130 Baird, Annie
The Secretary of State to the Chargé in Great Britain (Atherton)
Sir: The Department has received your despatch No. 307 of August 23, 1932, concerning the case of Miss Annie Baird (Ann Allan Baird Gardyne).
As stated in the Department’s instruction of July 28, 1932, to the American Consul at Dundee, Scotland,20 information is desired as to whether the legal agreement entered into between John Gardyne and James and Ann Allan Baird is held by the British Home Office to have constituted the legal adoption of Miss Baird under British law. If such is the case the Department would hold that when her adoptive father was naturalized as an American citizen, Miss Baird acquired American citizenship.
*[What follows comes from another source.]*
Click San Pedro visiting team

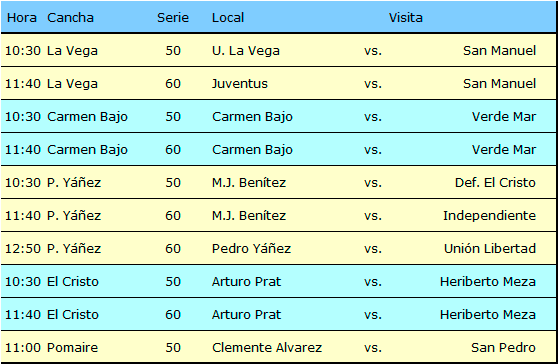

It may be added that while the Department holds that the [Page 21] adoption of an alien child by an American citizen does not confer American citizenship upon the child, it holds that an alien child who is adopted by an alien who subsequently becomes naturalized as an American citizen acquires American nationality if residing in the United States at the time of naturalization of [or] if he or she takes up a permanent residence in the United States before attaining majority. If the British authorities hold that the legal agreement above referred to constituted legal adoption, it would seem that they should recognize the naturalization of Miss Baird through her adoptive father’s naturalization as resulting in the loss of her British nationality under the provisions of the Naturalization Convention between the United States and Great Britain proclaimed September 16, 1870.